Polars & DuckDB: The New Data Science Stack

Beyond Pandas: How Polars and DuckDB are Rewriting the Data Science Toolchain

For the better part of a decade, the Python data science stack has rested on three sturdy pillars: NumPy for numbers, Pandas for tabular data, and Scikit-learn for modeling. If you were a data scientist in 2018, your import statements were almost a ritual: import pandas as pd.

But the landscape has shifted. Data isn’t getting smaller; it’s exploding into the terabytes. The “out-of-core” tricks we used to play (like chunking CSVs) are becoming unsustainable. Enter a new generation of tools designed not for 2015 laptops, but for modern multi-core processors and the cloud.

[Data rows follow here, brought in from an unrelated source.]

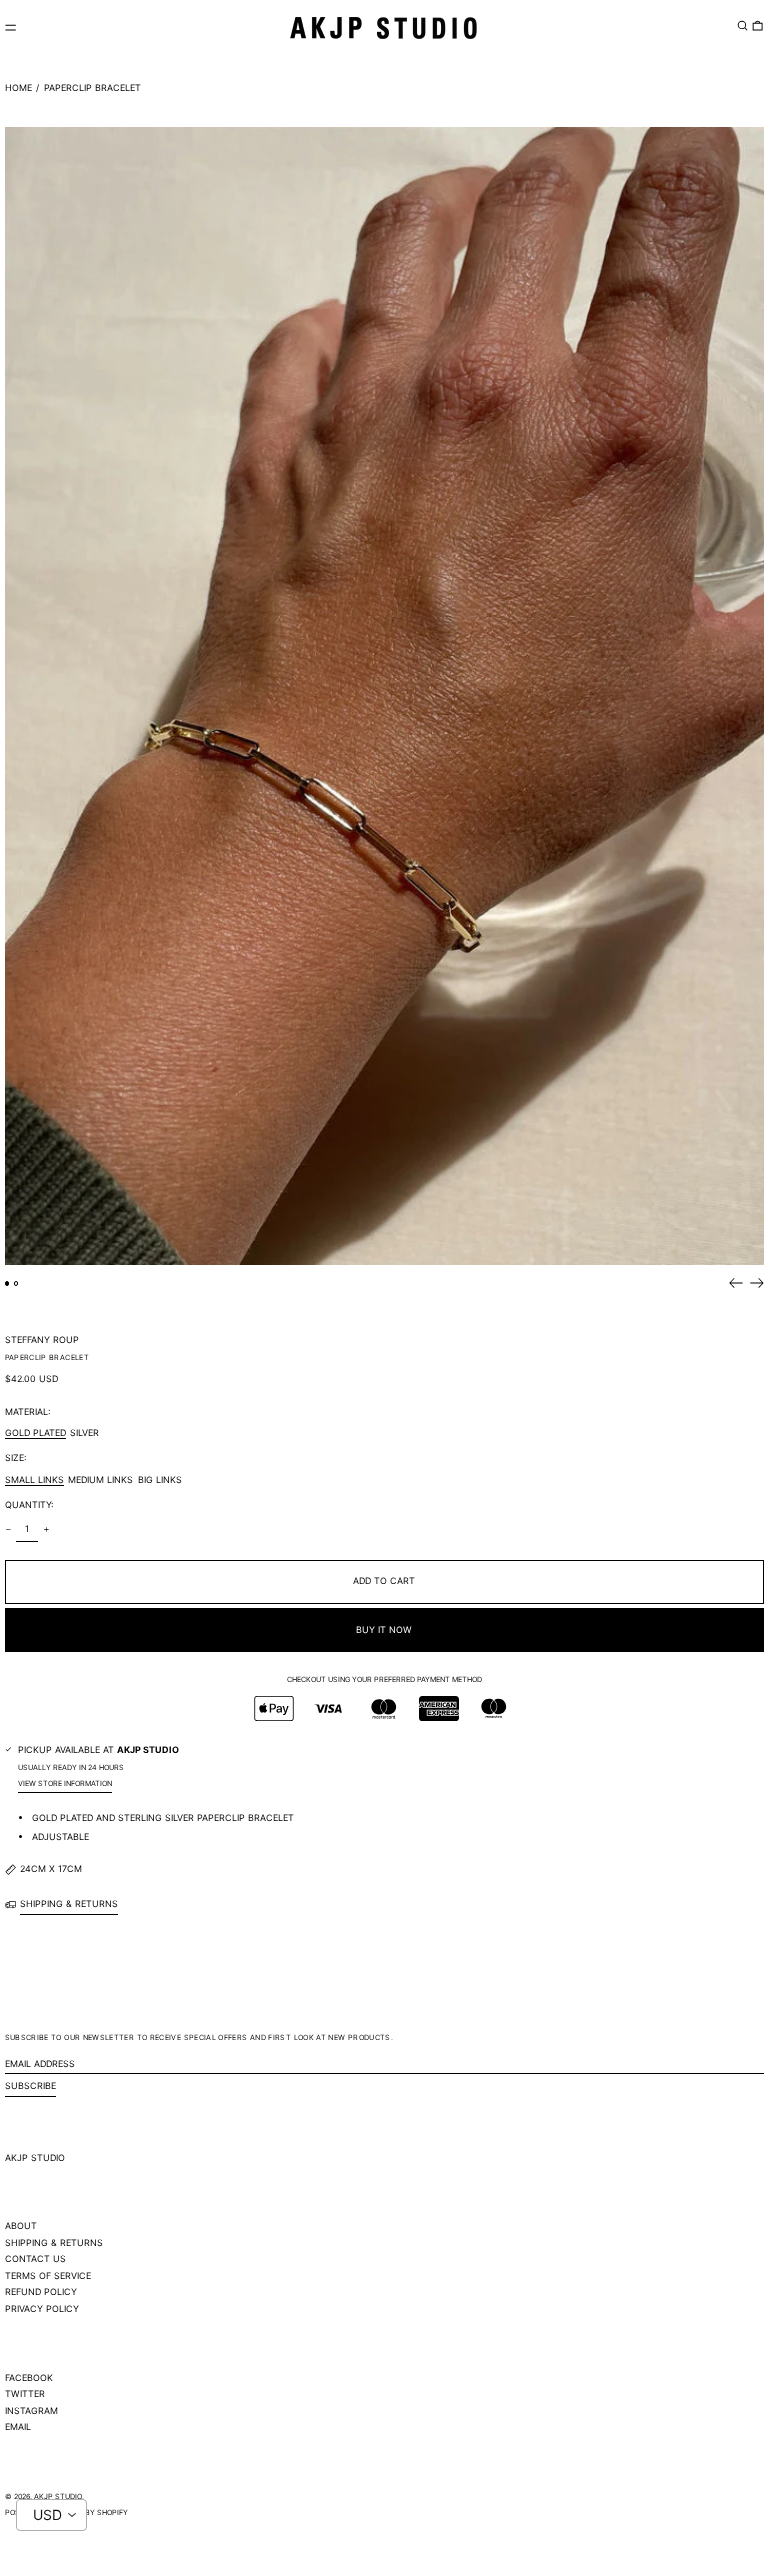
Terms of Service (48, 2275)
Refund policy (41, 2291)
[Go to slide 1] (7, 1283)
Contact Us (35, 2258)
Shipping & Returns (54, 2242)
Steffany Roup (42, 1339)
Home (18, 87)
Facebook (29, 2377)
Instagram (31, 2410)
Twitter (25, 2393)
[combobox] (51, 2515)
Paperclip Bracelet (92, 87)
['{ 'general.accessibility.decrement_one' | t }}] (8, 1529)
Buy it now (384, 1629)
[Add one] (46, 1529)
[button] (742, 25)
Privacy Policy (42, 2308)
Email (18, 2426)
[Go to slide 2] (16, 1283)
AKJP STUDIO (35, 2157)
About (21, 2225)
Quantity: (29, 1504)
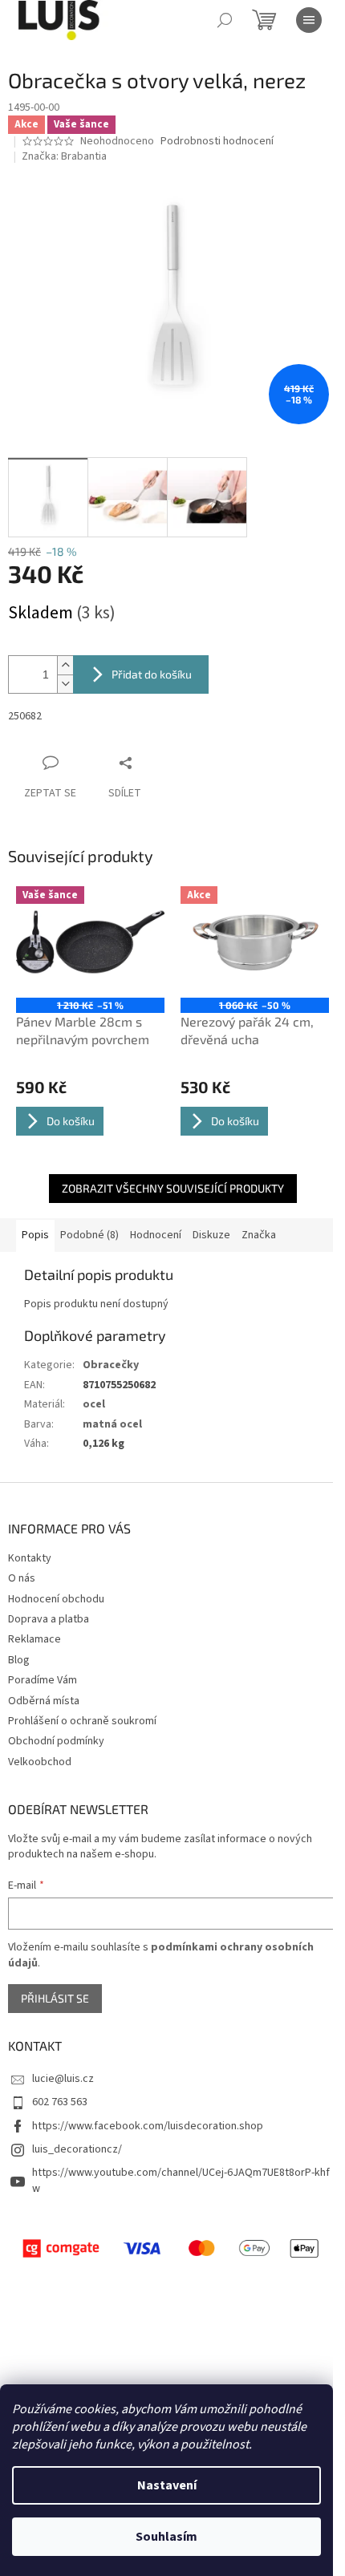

Two names dominate this evolution: Polars (the lightning-fast DataFrame library) and DuckDB (the in-process analytical database). Together, they represent the most significant shift in the data science workflow since the invention of the Jupyter Notebook.

This 4000-word deep dive explores why the toolchain is evolving, how Polars and DuckDB solve the “big data on a laptop” problem, and—crucially—how to use them together to reclaim your weekends from slow-running scripts.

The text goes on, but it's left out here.